The room in which flowers are placed should contain a simple table and a cane couch.
The table must be broad and thick and should be of fine wood and have a smooth surface.
All lacquered tables with decorated margins, golden-painted couches and stands with
colored floral designs should be eliminated.
With regard to the "bathing" of flowers, or watering them, the author shows a loving
insight into the moods and sentiments of the flowers themselves:
For flowers have their moods of happiness and sorrow and their time of sleep. If one
bathes flowers in their morning and evening, at the proper time, the water is like
good rain to them. A day with light clouds and a mild sun and the sunset and beautiful
moon are morning to the flowers. A big storm, a pouring rain, a scorching sun and
bitter cold are evening to the flowers. When their stands bask in the sunlight and
their delicate bodies are protected from wind, that is the happy mood of the flowers.

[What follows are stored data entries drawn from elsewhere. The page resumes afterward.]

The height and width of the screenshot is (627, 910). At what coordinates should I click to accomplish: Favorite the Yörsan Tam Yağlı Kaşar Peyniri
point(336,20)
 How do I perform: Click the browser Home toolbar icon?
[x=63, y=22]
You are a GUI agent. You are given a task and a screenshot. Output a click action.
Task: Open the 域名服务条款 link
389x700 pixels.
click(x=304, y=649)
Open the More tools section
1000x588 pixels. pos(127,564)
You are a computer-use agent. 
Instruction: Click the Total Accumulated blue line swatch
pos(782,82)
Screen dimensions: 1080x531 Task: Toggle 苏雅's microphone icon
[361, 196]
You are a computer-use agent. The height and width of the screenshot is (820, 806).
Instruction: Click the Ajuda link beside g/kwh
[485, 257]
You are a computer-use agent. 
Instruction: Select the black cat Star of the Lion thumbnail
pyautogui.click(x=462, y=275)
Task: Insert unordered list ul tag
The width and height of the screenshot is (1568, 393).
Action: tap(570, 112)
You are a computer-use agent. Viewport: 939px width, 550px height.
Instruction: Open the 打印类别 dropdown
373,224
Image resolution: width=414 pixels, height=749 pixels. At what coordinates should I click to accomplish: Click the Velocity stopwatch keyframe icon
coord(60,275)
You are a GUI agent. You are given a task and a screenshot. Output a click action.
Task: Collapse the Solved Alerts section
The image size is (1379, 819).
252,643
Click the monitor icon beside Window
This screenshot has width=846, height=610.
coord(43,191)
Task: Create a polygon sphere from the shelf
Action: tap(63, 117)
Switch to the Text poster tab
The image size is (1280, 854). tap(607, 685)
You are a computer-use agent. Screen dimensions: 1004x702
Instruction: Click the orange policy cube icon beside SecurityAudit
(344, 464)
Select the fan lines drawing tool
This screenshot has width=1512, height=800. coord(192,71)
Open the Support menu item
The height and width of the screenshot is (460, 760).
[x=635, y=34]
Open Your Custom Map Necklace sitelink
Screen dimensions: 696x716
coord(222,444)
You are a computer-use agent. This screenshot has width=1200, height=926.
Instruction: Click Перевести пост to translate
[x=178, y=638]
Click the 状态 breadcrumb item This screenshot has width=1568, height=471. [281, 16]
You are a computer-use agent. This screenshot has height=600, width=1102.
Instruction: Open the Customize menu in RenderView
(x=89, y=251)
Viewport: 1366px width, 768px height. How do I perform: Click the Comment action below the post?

When they seem drunk or quiet and tired and when the day is misty, that is the sorrowful
mood of the flowers. When their branches incline and rest sideways as if unable to
hold themselves erect, that is when the flowers are dreaming in their sleep. When
they seem to smile and look about, with a shining light in their eyes, that is when
the flowers have waked up from their sleep. In their "morning" they should be placed
in an empty pavilion or a big house; in their "evening," they should be placed in
a small room or a secluded chamber; when they are sad, they should sit quietly with
abated breath, and when they are happy, they should smile and shout and tease each
other;during their sleep, they should let down the curtain, and when they have waked
up, they should attend to their toilet. All this is done to please their nature and
regulate their times of getting up and going to bed. To bathe flowers in their
"morning" is the best; to bathe them when they are asleep, is second; and to bathe
them when they are happy is the last. As for bathing them during their "evening, "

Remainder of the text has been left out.